Длинный костлявый мордвин Ленька, по прозвищу Народец, — молодой парень с маленькими изумленными глазками, — опустил топор и стоит, открыв рот.
— А из пе́щера отвечают басищем, густо: «Здеся-а!..» И в тую самую минуту в пе́щере — хлобысь, линь оттедова — прыг и пошел, пошел назад, в омут свой…
Старик солдат Санявин, угрюмый пьяница, страдающий одышкой и давно чем-то обиженный на всю жизнь, хрипит:
— Как это он, линь, пошел посуху, ежели он — рыба?
— А говорить рыбе назначено? — ласковенько спрашивает Осип.
Мокей Будырин, мужик серый, с собачьим лицом — скулы и челюсти выдвинуты вперед, а лоб запрокинут, — человек молчаливый и неприметный, не торопясь выпускает через нос три любимые свои слова:
— Это совсем верно…
Каждый раз, когда рассказывают что-нибудь чудесное, страшное, грязное или злое, — он негромко, но непоколебимо уверенно отзывается:
— Это совсем верно…
И словно трижды бьет меня в грудь жестким тяжелым кулаком.
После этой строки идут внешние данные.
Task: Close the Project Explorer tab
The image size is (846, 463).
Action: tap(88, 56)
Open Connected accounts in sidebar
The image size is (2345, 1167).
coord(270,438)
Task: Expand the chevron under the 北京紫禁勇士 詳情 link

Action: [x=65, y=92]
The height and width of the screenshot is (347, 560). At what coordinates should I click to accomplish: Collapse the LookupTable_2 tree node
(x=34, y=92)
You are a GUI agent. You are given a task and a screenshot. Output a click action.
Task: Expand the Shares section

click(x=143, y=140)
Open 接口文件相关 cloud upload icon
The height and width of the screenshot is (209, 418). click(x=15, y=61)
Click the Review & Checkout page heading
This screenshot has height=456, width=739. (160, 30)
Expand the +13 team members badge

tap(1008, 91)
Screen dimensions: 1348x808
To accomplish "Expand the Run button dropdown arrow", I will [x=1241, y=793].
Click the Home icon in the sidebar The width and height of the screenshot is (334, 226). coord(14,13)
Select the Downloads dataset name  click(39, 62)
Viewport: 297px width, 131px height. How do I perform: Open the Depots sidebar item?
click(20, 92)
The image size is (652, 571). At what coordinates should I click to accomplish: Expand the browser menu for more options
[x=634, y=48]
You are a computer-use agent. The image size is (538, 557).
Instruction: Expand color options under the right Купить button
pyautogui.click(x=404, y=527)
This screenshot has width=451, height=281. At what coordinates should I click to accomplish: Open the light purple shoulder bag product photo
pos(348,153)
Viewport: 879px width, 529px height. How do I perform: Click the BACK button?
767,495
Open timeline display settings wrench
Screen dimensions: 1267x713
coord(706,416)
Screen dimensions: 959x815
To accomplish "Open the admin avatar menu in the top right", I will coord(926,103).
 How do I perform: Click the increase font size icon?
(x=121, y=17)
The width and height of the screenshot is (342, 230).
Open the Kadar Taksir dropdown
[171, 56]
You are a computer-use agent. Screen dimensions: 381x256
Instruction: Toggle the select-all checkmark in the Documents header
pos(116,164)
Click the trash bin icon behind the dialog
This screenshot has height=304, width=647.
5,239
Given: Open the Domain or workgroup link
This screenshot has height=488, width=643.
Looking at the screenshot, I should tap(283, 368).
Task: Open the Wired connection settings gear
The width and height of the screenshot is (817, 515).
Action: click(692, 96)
Работа встала, потому что Яков Боев, косноязычный и кособокий, тоже хочет рассказать что-то рыбье и уже начал, но ему никто не верит, смеются над его измятою речью; он — божится, ругается, сердито сует долотом в воздух и, захлебываясь злой слюною, кричит, на смех всем:
— Один — чего ни ври — принимают, а как я вам — правду, — ржете, галманы, пострели вас в душу…
Все бросили работу и шумят, размахивая пустыми руками; тогда Осип снимает шапку, обнажая благообразную серебряную голову, с плешью на темени, и строго кричит:
— Будя, эй! Позвонили, отдохнули, и — ладно!
— Сам завел, — хрипит солдат, поплевывая на ладони.
Осип пристает ко мне:
— Наблюдающий-и…
Мне кажется, что он сбивает людей с работы своими россказнями, имея какую-то цель, но я не понимаю — хочет ли он болтовней прикрыть свою лень, или дать людям отдых? Перед подрядчиком Осип держится льстиво, низкопоклонно, — «ломает дурака» перед ним и каждую субботу умеет выклянчить у него «на чаишко» для артели.
Вообще он человек «артельный», но старики его не любят, считают шутом, бездельником и относятся к нему неуважительно, да и молодежь, любя слушать его болтовню, смотрит на него несерьезно, с недоверием, плохо скрытым и часто злым.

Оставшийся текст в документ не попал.